CONTEXT
Multimodal treatment for men with locally advanced prostate cancer (PCa) using neoadjuvant/adjuvant systemic therapy, surgery, and radiation therapy is being increasingly explored. There is also interest in the oncologic benefit of treating the primary tumor in the setting of metastatic PCa (mPCa).
OBJECTIVE
To perform a review of the literature regarding the treatment of the primary tumor in the setting of mPCa.
EVIDENCE ACQUISITION
Medline, PubMed, and Scopus electronic databases were queried for English language articles from January 1990 to September 2014. Prospective and retrospective studies were included.
EVIDENCE SYNTHESIS
There is no published randomized controlled trial (RCT) comparing local therapy and systemic therapy to systemic therapy alone in the treatment of mPCa.

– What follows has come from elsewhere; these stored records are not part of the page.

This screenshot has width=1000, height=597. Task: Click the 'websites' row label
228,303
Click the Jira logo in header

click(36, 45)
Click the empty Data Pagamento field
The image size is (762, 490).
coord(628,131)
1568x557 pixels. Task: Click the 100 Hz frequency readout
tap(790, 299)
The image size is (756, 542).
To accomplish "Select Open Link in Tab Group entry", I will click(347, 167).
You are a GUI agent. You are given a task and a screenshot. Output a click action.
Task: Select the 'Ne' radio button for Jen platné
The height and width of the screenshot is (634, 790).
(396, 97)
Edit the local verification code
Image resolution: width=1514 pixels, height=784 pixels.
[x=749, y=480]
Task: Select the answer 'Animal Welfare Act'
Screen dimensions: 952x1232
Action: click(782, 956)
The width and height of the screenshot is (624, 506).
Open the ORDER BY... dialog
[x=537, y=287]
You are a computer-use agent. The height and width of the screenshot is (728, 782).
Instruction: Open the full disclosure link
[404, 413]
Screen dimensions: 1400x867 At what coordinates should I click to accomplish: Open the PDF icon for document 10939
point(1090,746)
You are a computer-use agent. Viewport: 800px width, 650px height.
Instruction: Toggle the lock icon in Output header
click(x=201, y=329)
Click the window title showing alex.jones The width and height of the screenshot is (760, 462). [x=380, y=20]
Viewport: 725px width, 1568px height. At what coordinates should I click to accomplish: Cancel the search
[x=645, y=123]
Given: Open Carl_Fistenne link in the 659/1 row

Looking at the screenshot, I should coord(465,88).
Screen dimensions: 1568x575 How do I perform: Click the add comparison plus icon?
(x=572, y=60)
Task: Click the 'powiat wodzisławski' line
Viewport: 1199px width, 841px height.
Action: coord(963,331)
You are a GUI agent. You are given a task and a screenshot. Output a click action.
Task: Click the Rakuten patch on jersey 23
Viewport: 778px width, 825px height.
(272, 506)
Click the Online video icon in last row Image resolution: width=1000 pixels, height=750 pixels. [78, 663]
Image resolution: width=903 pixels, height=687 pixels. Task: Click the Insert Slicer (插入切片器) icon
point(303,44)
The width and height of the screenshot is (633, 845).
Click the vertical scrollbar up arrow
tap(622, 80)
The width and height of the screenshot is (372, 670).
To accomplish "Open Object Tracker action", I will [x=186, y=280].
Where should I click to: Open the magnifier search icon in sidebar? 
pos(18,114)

Prospective studies of men with locally advanced PCa and retrospective studies of occult node-positive PCa have consistently shown the addition of local therapy to a multimodal treatment regimen improves outcomes. Molecular and genomic evidence further suggests the primary tumor may have an active role in mPCa.
CONCLUSIONS
Treatment of the primary tumor in mPCa is being increasingly explored. While preclinical, translational, and retrospective evidence supports local therapy in advanced disease, further prospective studies are under way to evaluate this multimodal approach and identify the patients most likely to benefit from the inclusion of local therapy in the setting of metastatic disease.
PATIENT SUMMARY
In this review we explored preclinical and clinical evidence for treatment of the primary tumor in metastatic prostate cancer (mPCa). We found evidence to support clinical trials investigating mPCa therapy that includes local treatment of the primary tumor. Currently, treating the primary tumor in mPCa is controversial and lacks high-level evidence sufficient for routine recommendation.